Segment Open
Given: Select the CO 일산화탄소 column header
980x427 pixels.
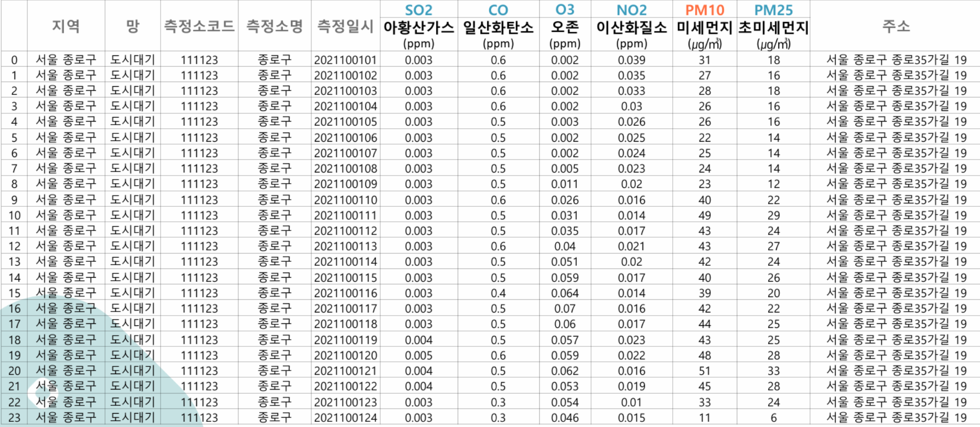Looking at the screenshot, I should pos(498,26).
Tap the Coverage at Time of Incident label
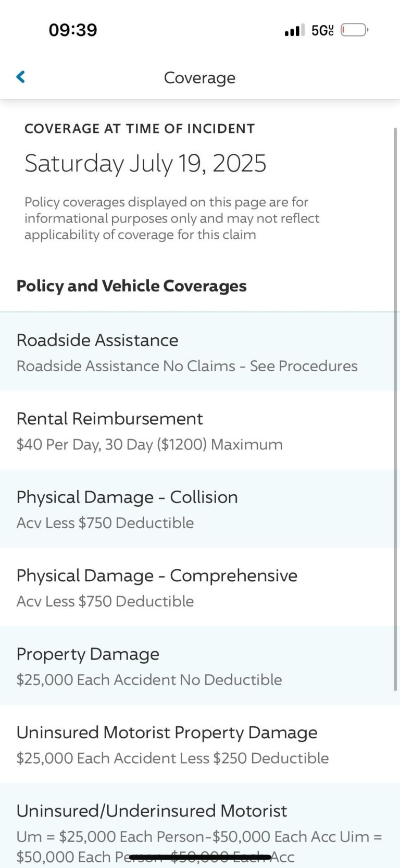The width and height of the screenshot is (400, 868). pyautogui.click(x=140, y=129)
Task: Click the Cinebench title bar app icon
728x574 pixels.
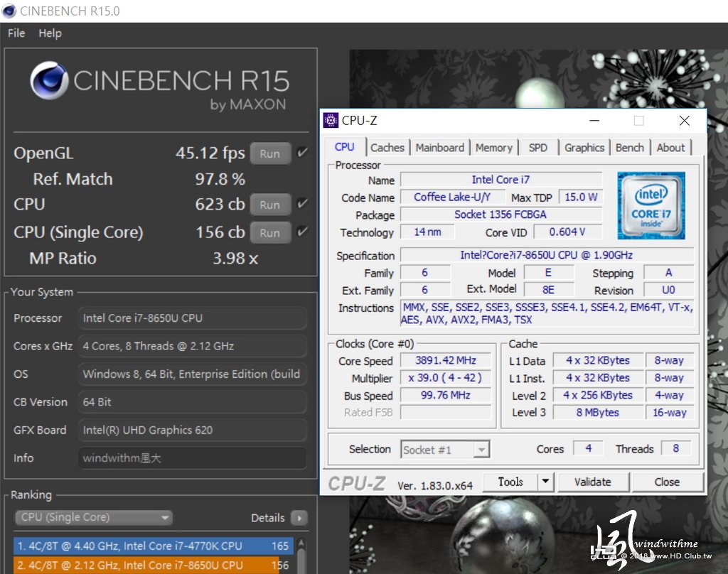Action: [9, 11]
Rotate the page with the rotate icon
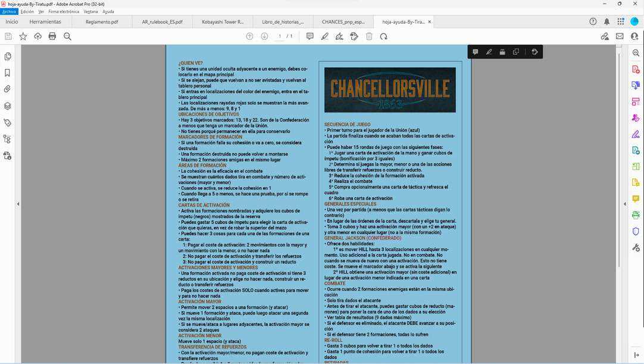This screenshot has width=644, height=364. (384, 36)
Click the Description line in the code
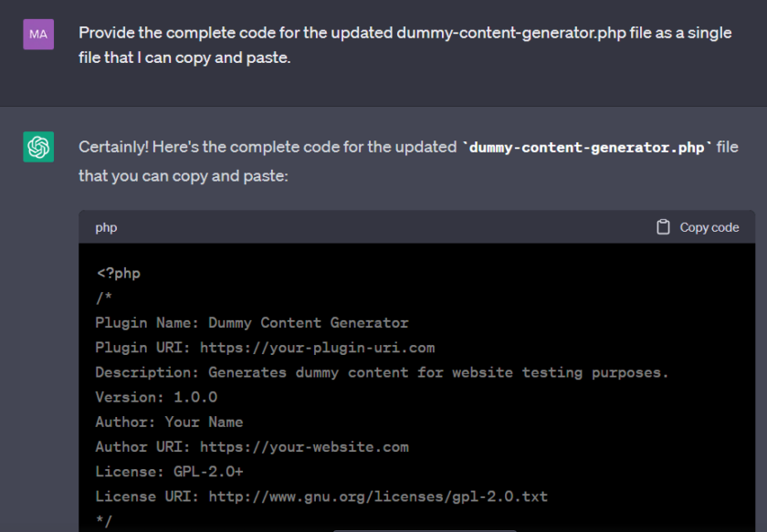 [x=382, y=372]
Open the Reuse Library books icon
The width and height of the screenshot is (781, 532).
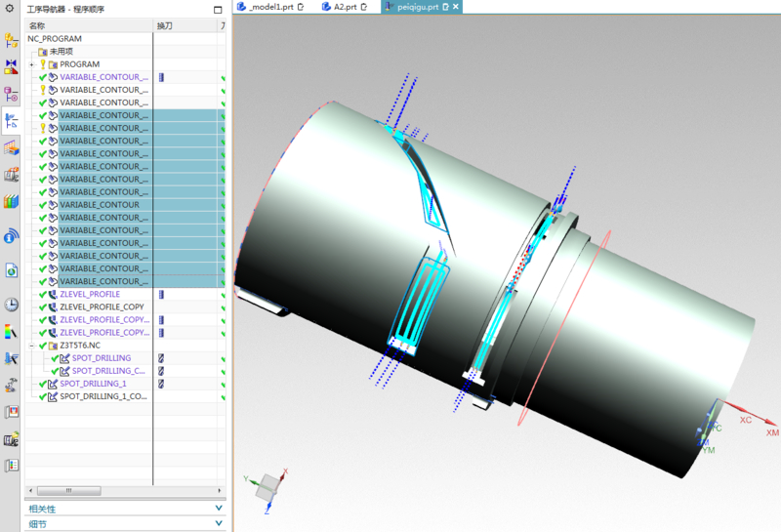(x=12, y=201)
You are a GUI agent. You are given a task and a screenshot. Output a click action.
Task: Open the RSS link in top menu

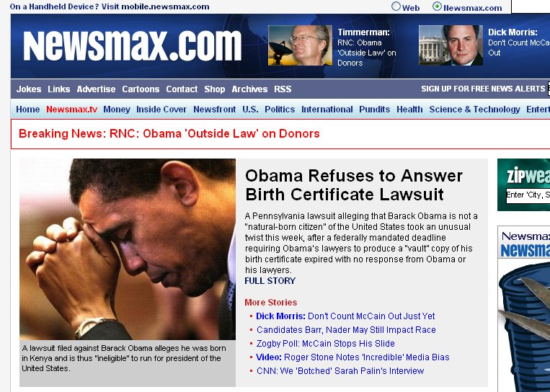(x=283, y=89)
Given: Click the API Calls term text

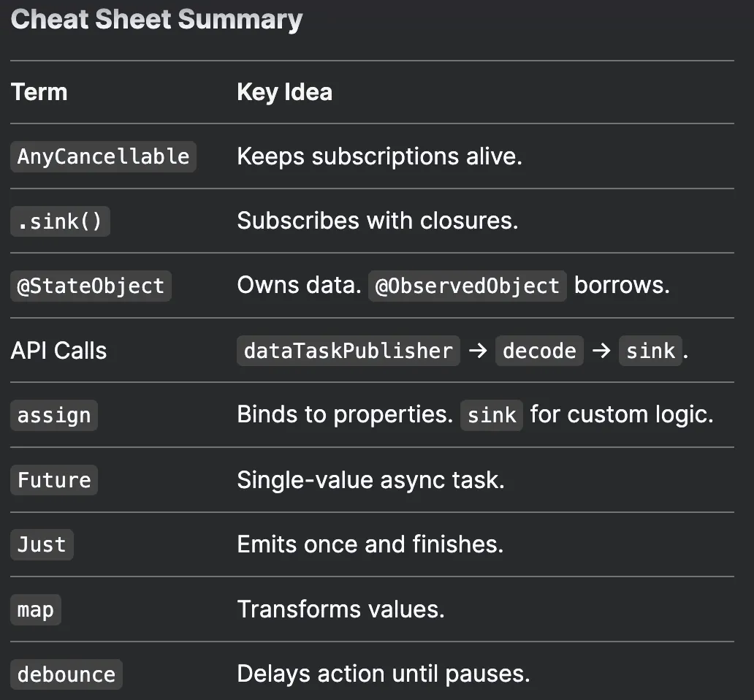Looking at the screenshot, I should pyautogui.click(x=58, y=351).
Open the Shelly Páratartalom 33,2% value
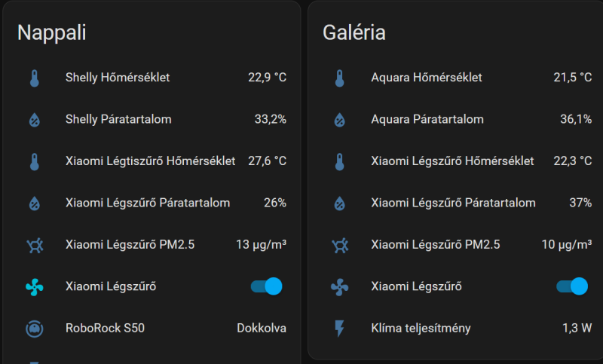This screenshot has width=603, height=364. 271,119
Segment Closed
**Work required**: The result should be a verbatim copy of the data, free of pictures.

**Answer for this exercise**:
Given: Select the CO 일산화탄소 column header
980x427 pixels.
Looking at the screenshot, I should pos(498,26).
Tap the Coverage at Time of Incident label
The width and height of the screenshot is (400, 868). pyautogui.click(x=140, y=129)
Task: Click the Cinebench title bar app icon
728x574 pixels.
Action: [9, 11]
Rotate the page with the rotate icon
This screenshot has width=644, height=364. (384, 36)
Click the Description line in the code
 [x=382, y=372]
Open the Reuse Library books icon
The width and height of the screenshot is (781, 532).
(x=12, y=201)
You are a GUI agent. You are given a task and a screenshot. Output a click action.
Task: Open the RSS link in top menu

(x=283, y=89)
Given: Click the API Calls term text

Looking at the screenshot, I should pyautogui.click(x=58, y=351).
Open the Shelly Páratartalom 33,2% value
This screenshot has width=603, height=364. 271,119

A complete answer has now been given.